20 Novembre 2019

PALLAMANO: L’INTERVISTA AL CAPITANO DI RUBIERA, ANDREA BENCI

Andrea Benci, il capitano, classe 1982, dopo un anno di stop sarà di nuovo ai nastri di partenza a disposizione di mister Marco Agazzani per questa nuova stagione agonistica della Pallamano Rubiera. Non ha certo bisogno di presentazioni, perchè gioca a pallamano dai tempi delle scuole medie a Casalgrande dove ha mosso i primi passi vincendo anche uno scudetto giovanile e dopo alcuni spostamenti in società italiane importanti è arrivato a Rubiera diventando la bandiera e il capitano. Trascinatore delle giovani leve sarà di nuovo sul parquet con la sua maglia numero 3.

Benci, cosa gli è mancato di più in questo anno sabbatico lontano dal parquet? 

‘Giocare. Queste è la cosa che mi è mancata di più. E’ stato un anno intenso con la nascita della mia seconda bimba ed era giusto dedicarsi completamente alla famiglia. Ora che in casa non mi sopportano più posso tornare a fare quello che facevo prima. Scherzi a parte la scelta di rientrare in campo è stata mia e avrei potuto rimanere come dirigente, ma al momento mi sento piu utile in campo’.

Quest’anno la società ha un obiettivo ambizioso, quello di salire in A1. Cosa si aspetti da questo campionato?

‘L’obiettivo della società è uno dei motivi per cui ho deciso di tornare e sarebbe davvero un grande traguardo che tutti si meritano. Onestamente non vedo l’ora di iniziare a giocare e sarò a disposizione di allenatore e compagni dando tutto ciò che posso come ho sempre fatto. L’unico scoglio sarà la preparazione, ma quella la odio da 25 anni’.

Rubiera ha fatto importanti innesti nella rosa della prossima stagione. Cosa si aspetta da questo gruppo che per buona parte conosce molte bene?

‘Credo che gli innesti fatti siano azzeccati e sono giocatori importanti indipendentemente dal ruolo che avranno. Provengono da una serie superiore e ci aiuteranno ad aumentare sicuramente il nostro livello. So che già si conoscono con alcuni dei miei compagni quindi la cosa faciliterà il loro inserimento’.

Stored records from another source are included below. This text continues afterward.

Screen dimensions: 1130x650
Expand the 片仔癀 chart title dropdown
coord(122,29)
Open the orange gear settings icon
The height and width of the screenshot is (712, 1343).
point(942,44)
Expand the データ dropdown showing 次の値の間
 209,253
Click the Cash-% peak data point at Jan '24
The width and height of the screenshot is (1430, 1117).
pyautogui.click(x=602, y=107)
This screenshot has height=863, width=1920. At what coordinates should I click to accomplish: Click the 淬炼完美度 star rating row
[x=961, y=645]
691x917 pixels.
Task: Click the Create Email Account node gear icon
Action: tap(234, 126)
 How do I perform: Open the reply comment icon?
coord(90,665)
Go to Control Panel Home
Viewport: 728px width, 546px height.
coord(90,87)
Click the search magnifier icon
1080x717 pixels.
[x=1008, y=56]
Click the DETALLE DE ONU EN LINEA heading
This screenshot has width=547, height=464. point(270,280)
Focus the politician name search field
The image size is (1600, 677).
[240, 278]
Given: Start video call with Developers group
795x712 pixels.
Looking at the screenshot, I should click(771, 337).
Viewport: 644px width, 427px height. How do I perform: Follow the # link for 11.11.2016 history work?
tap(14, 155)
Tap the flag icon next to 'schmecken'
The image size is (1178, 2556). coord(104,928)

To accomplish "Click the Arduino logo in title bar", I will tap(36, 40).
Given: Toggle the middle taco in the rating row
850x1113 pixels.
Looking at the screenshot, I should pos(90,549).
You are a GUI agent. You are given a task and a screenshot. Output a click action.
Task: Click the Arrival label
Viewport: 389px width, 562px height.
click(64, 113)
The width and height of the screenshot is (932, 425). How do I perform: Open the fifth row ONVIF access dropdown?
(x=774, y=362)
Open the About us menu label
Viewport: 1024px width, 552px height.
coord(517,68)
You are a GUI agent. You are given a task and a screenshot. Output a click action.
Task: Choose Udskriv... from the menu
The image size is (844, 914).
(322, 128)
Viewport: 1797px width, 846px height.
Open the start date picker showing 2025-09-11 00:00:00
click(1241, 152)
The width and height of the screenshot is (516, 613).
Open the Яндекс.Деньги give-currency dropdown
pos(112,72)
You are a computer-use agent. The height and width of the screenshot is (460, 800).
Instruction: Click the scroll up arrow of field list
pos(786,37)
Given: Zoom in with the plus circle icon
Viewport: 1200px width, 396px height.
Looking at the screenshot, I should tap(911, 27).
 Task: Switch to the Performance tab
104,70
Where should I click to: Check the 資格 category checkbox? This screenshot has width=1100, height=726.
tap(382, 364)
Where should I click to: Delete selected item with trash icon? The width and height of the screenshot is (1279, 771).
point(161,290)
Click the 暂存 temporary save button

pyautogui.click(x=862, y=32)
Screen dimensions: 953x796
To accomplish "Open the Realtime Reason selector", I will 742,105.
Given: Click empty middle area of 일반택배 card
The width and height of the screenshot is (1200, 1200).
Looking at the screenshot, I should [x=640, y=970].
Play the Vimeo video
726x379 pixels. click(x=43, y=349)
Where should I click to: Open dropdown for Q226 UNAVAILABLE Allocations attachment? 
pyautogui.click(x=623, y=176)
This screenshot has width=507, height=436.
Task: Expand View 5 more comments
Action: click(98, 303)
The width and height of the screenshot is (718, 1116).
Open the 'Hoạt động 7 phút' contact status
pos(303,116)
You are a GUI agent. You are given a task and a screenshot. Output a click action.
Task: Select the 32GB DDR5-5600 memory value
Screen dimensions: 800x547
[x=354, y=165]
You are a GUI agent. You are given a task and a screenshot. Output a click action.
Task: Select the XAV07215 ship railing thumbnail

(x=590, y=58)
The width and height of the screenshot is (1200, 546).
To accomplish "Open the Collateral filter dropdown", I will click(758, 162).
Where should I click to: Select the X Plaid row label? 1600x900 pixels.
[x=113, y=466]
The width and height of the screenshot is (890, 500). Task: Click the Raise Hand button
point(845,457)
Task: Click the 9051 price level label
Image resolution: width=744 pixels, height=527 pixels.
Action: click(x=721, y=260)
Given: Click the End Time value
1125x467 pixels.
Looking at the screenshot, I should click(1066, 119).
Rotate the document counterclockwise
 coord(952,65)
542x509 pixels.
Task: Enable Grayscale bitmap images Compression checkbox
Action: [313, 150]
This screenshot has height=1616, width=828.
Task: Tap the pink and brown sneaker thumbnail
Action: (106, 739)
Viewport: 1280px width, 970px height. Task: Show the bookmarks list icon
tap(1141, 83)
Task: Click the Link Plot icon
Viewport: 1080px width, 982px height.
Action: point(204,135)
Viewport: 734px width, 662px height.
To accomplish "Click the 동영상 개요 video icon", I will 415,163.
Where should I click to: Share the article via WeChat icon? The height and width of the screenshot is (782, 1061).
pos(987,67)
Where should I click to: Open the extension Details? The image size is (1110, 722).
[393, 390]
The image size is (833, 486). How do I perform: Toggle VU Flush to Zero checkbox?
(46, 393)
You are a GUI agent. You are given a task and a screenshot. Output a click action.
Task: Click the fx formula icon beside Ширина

Rientra in rosa da Capitano e sarà il giocatore più esperto del gruppo. Qualche consiglio per i giovani?

‘Siamo un gruppo affiatato, da sempre, siamo insieme dalla nascita della società, cresciuti ogni anno di più, sono cresciute le nostre ambizioni e credo che sia il momento giusto per tentare di fare qualcosa di grandioso. Il consiglio è quello di divertirsi perché in fondo lo facciamo per quello. Dobbiamo avere un obbiettivo comune, di squadra e dare il massimo per raggiungerlo’.